The response of organized convection in Alaska is different to responses that have been reported or modeled in other parts of the world. Observations reported strong increases of organized convective systems frequency in the tropical oceans (Tan et al. 2015) and in the Sahel (Taylor et al. 2017), but decreases in their frequency in Southeast Asia (Habib et al. 2019). Regional convection-permitting simulations predict an intensification of these convective systems due to the increased surface atmospheric moisture under a future climate, but a decrease in their frequency, for Africa (Kendon et al. 2019) and for the United States (Rasmussen et al. (2017) and Dai et al. (2017)). This set of Alaska simulations is different in the way that it produces an increase in both the intensity and the frequency of organized convective storms. This study also simulated a decrease in CIN over Alaska due to sea ice loss and subsequent land cooling relative to the ocean. This is in sharp contrast with the strengthening of CIN predicted over continents by GCMs and kilometer-scale models (Chen et al. (2020), Rasmussen et al. (2017) and Fitzpatrick et al. (2020)). Also, circulation changes have been shown to play an dominant role in the evolution of convective storms in several other regions (China (Zhang et al. 2017), Bangladesh (Habib et al. 2019) and the Sahel (Fitzpatrick et al. (2020)) but were not investigated in this study. Indeed, only very large-scale and systematic dynamical changes are taken into account with the PGW approach. Therefore, caution should be taken as these results neglect changes that can be of significant magnitude, although uncertainty in the synoptic circulation changes is large. Similar simulations of the future climate in Alaska with full dynamical forcing are planned and will give further insight into these processes.

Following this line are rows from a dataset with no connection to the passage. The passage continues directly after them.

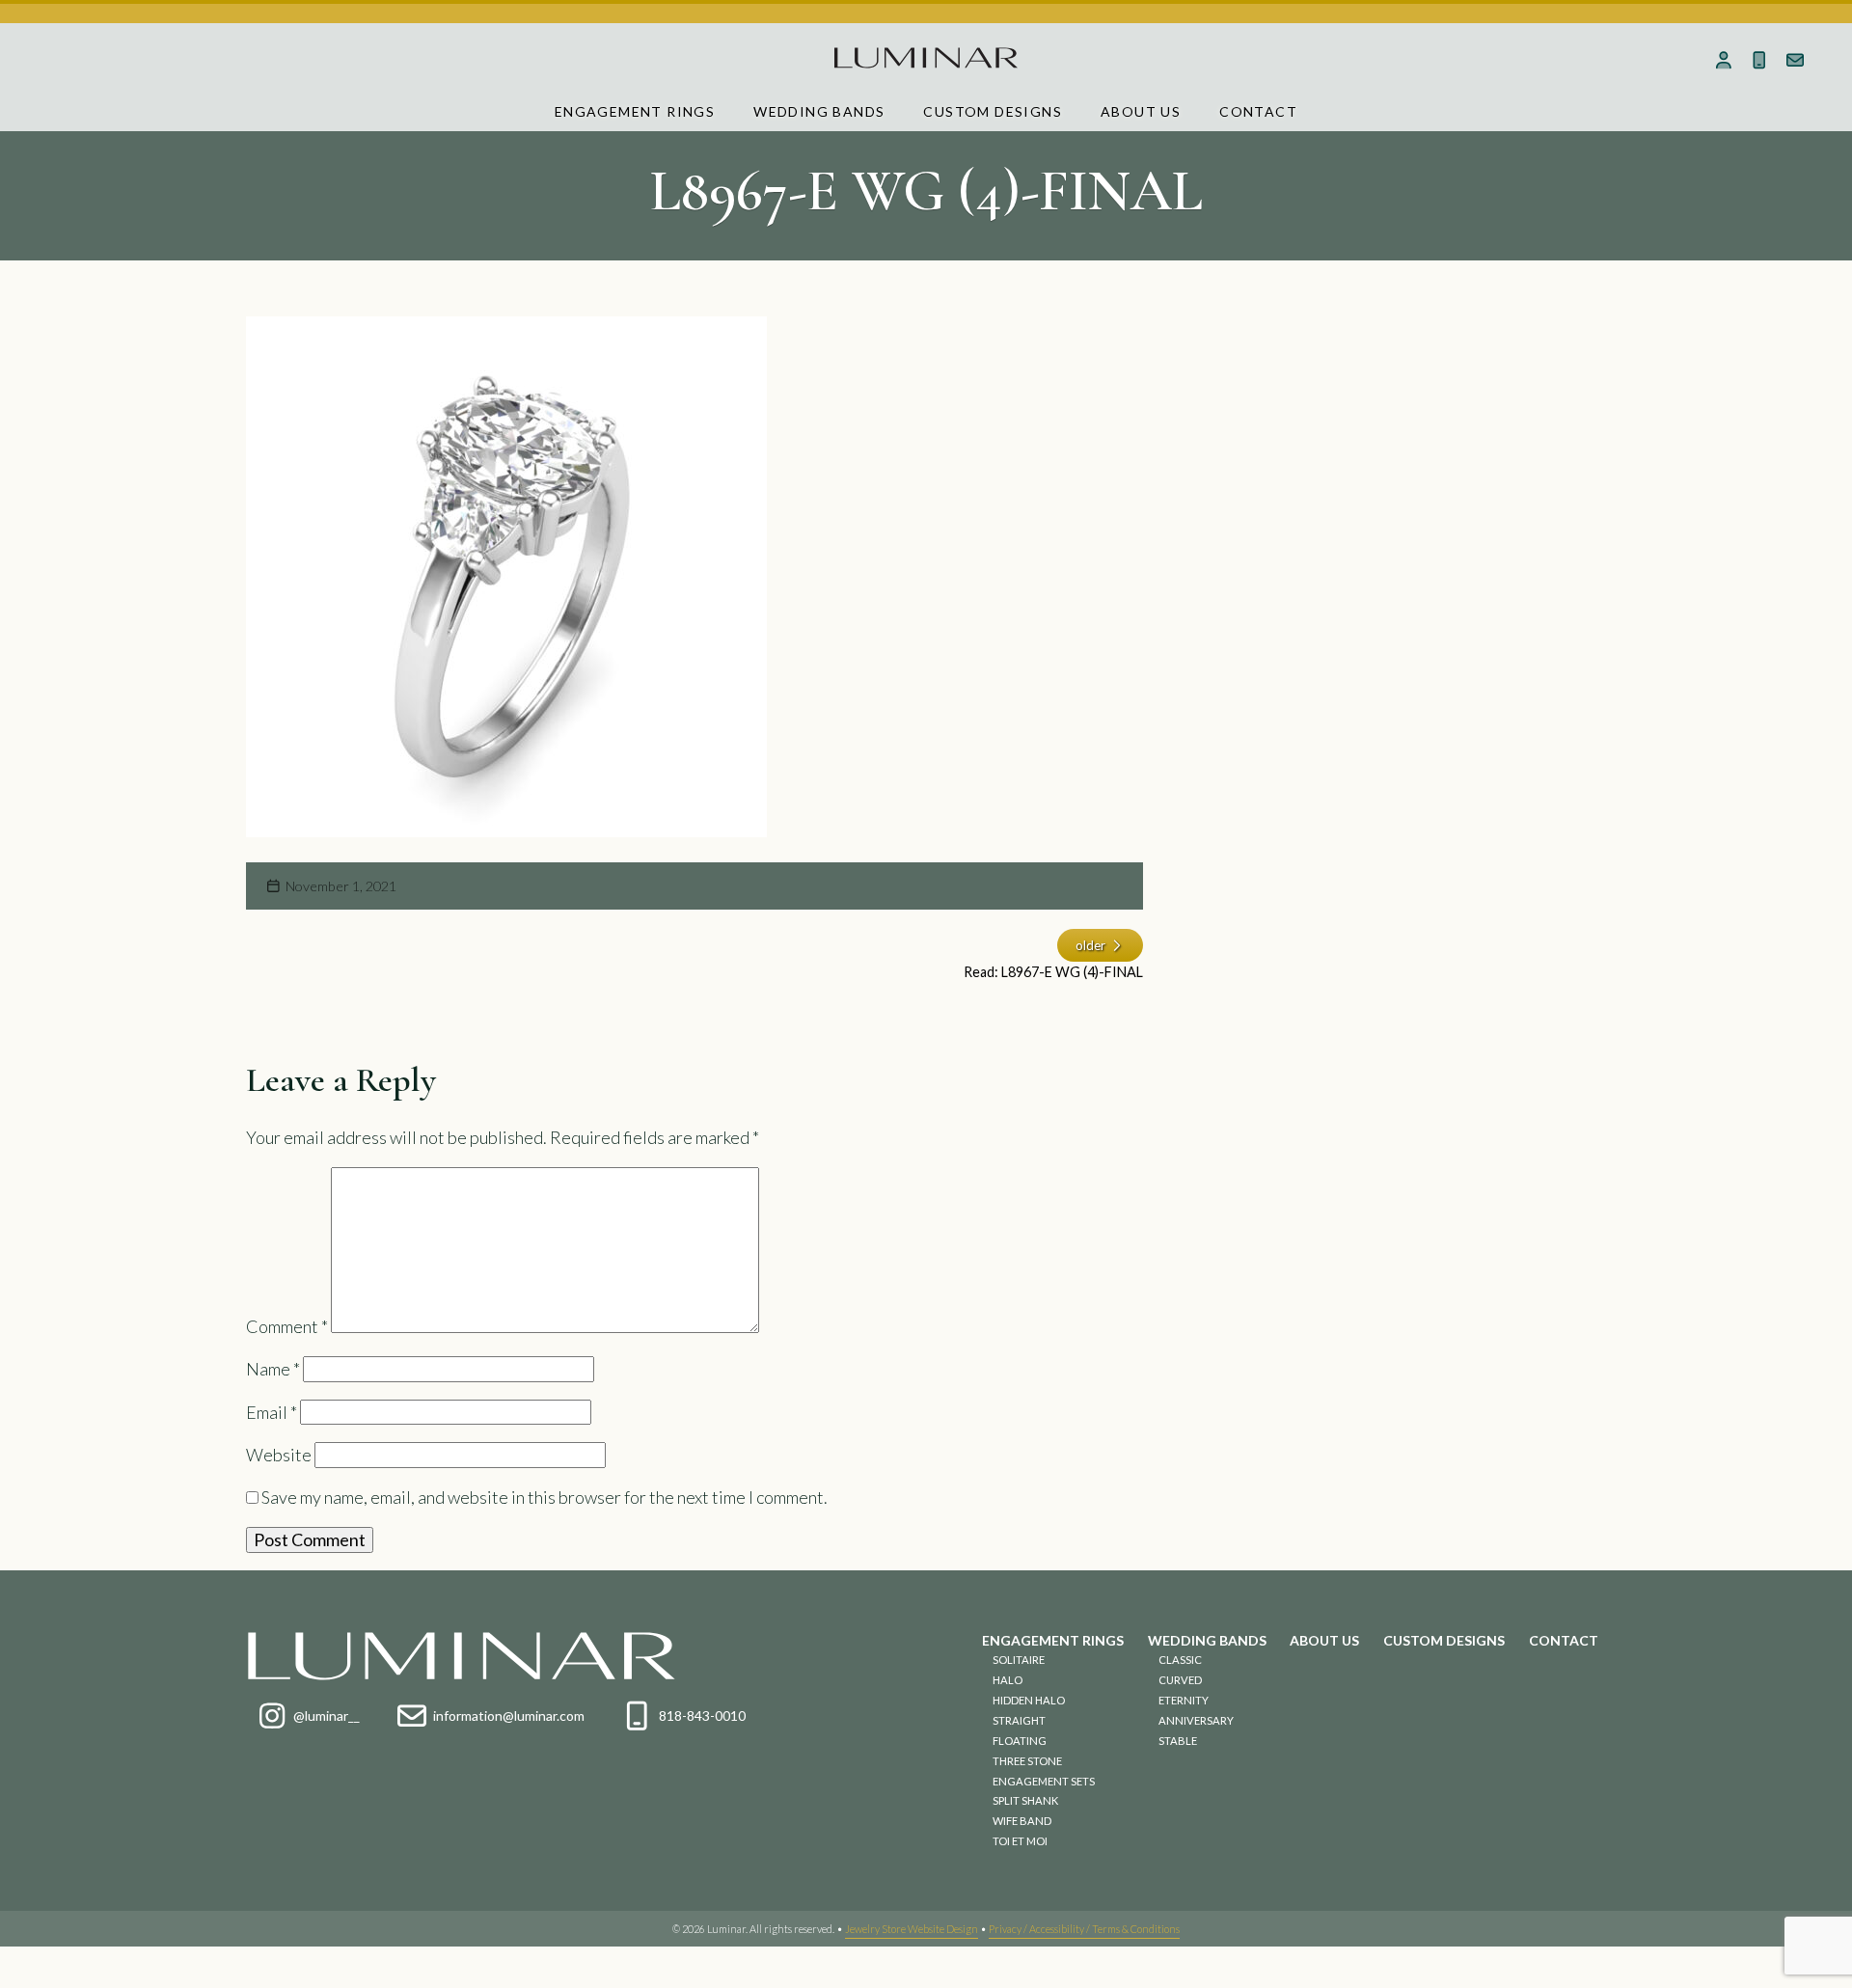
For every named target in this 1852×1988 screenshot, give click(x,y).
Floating (1020, 1740)
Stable (1177, 1740)
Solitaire (1019, 1659)
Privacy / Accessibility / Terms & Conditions (1084, 1928)
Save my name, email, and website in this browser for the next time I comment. (544, 1497)
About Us (1141, 111)
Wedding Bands (819, 111)
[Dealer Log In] (1724, 59)
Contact (1258, 111)
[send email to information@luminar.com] (1794, 59)
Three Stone (1027, 1761)
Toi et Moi (1020, 1841)
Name (273, 1368)
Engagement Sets (1044, 1781)
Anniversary (1196, 1720)
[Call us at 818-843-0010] (1759, 59)
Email (271, 1412)
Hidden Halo (1029, 1700)
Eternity (1183, 1700)
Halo (1007, 1680)
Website (279, 1454)
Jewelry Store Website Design (911, 1928)
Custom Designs (992, 111)
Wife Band (1022, 1820)
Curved (1180, 1680)
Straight (1019, 1720)
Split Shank (1025, 1800)
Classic (1180, 1659)
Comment (287, 1326)
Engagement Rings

The very strong increase in the number of convective storms in Alaska is quite unique, and it raises the question of the generalizability of this finding to other regions. This study identified the sea ice loss and the subsequent increase of relative humidity over land as one of the dominant causes for the tripling in the number of storms. Therefore, it is possible that the same effect plays an important role in similar regions such as Scandinavia, Canada or Siberia. This would be consistent with the observed trend of an increasing convective activity over Siberia during the last decades (Chernokulsky et al. 2011). However convective storms in Alaska are also linked to the unique topography of the state, and therefore these postulates about other pan-Arctic regions should be investigated more deeply. Also, very few is known about the dynamical structure of high-latitude convective storms, for example the role of the Coriolis force in their development and whether they have baroclinic characteristics or not. This lack of knowledge limits the interpretation of the results presented in this study, especially concerning storm dynamics.

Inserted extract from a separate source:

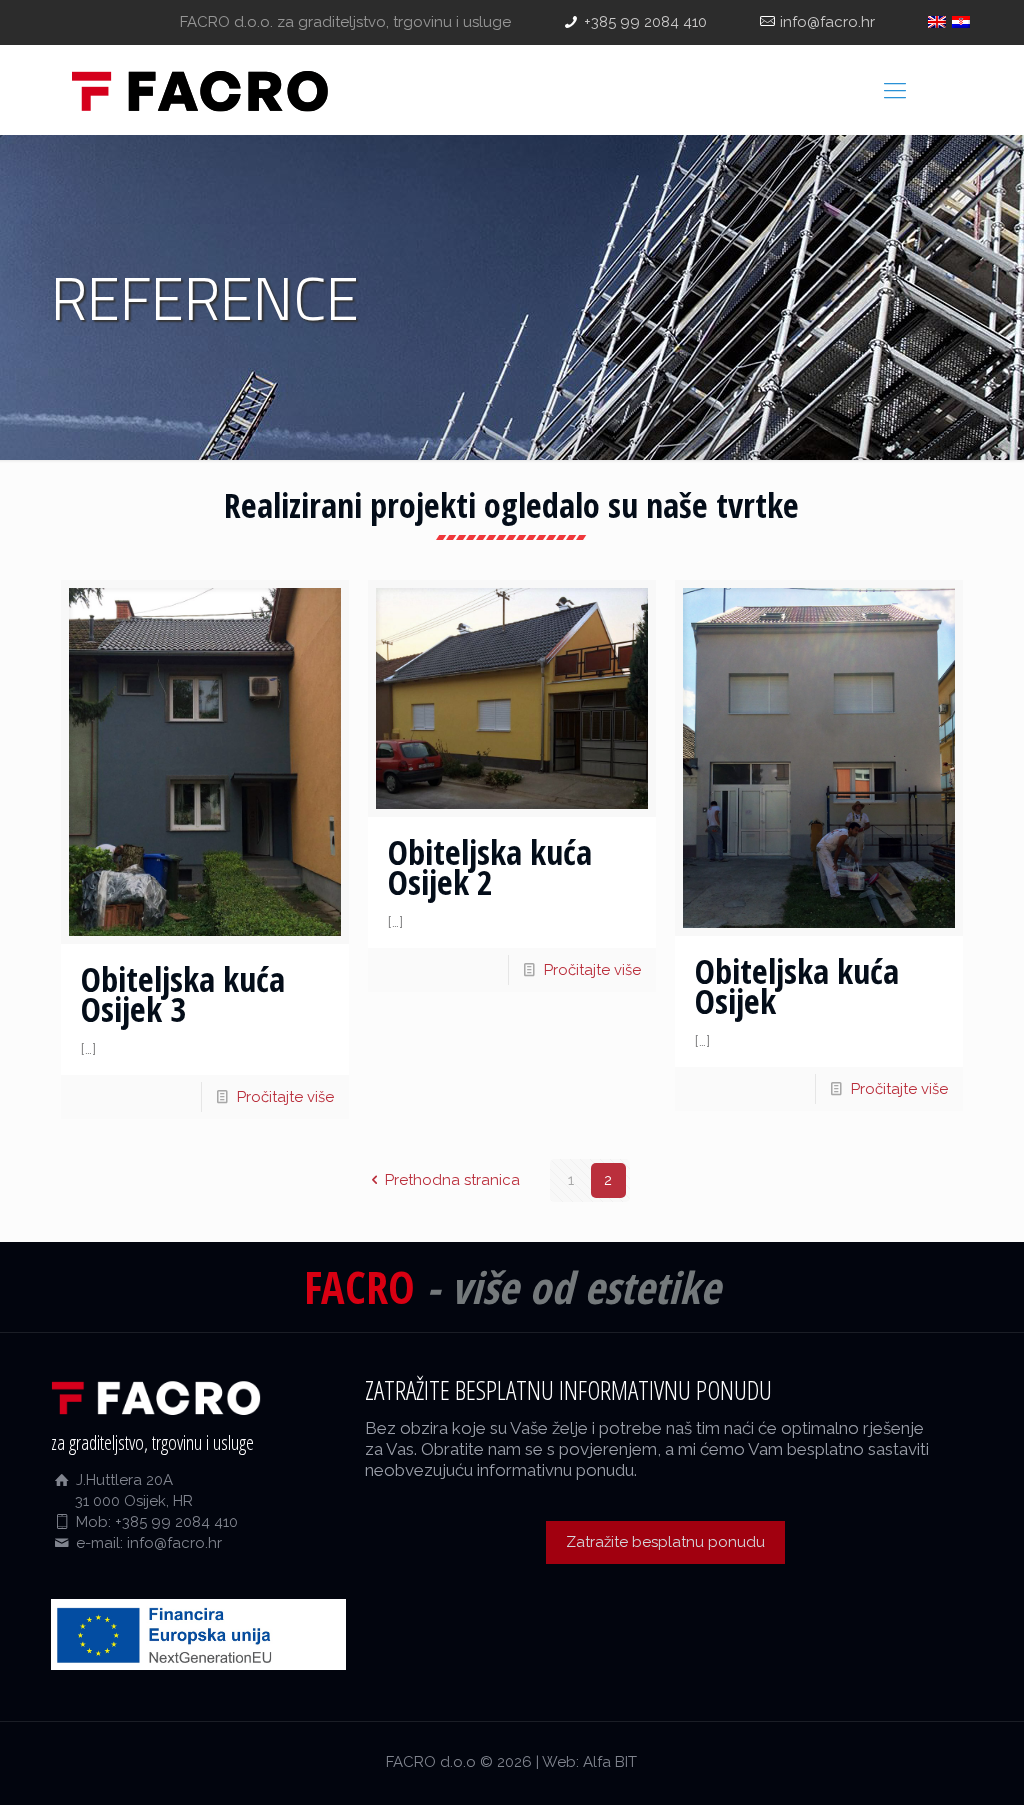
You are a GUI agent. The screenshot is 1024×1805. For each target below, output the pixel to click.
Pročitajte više (285, 1097)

As can be seen on the schematic, all the arrows leading to the increase in the number of storms correspond to our hypotheses. Sensitivity experiments and targeted observational studies would be necessary to better understand these processes. Idealized modeling studies should be conducted to better understand the impact of different thermodynamic environments on the frequency, size and intensity of convective storms, in particular in high-latitude environments. Also, dynamical mechanisms linked to cold pools and in particular the role of cold pools in convective organization deserve further investigation, as many studies show promising results (e.g, Schlemmer and Hohenegger 2014, Haerter et al. 2020).

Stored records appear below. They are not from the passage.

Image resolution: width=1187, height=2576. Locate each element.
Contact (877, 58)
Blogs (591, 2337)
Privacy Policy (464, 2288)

Finally, there is a lack of literature about the environments favorable to organized deep convection outside of the contiguous United States. In particular, very little is known about organized convective storms in high latitude regions, and even less about their triggering and development mechanisms and how they might change in a future climate. Our findings show that arctic environments have a unique response to climate change that is distinctly different from tropical and mid-latitude regions. More work is necessary to better understand the underlying processes of these changes and their potential impacts on humans and ecosystems in high-latitudes.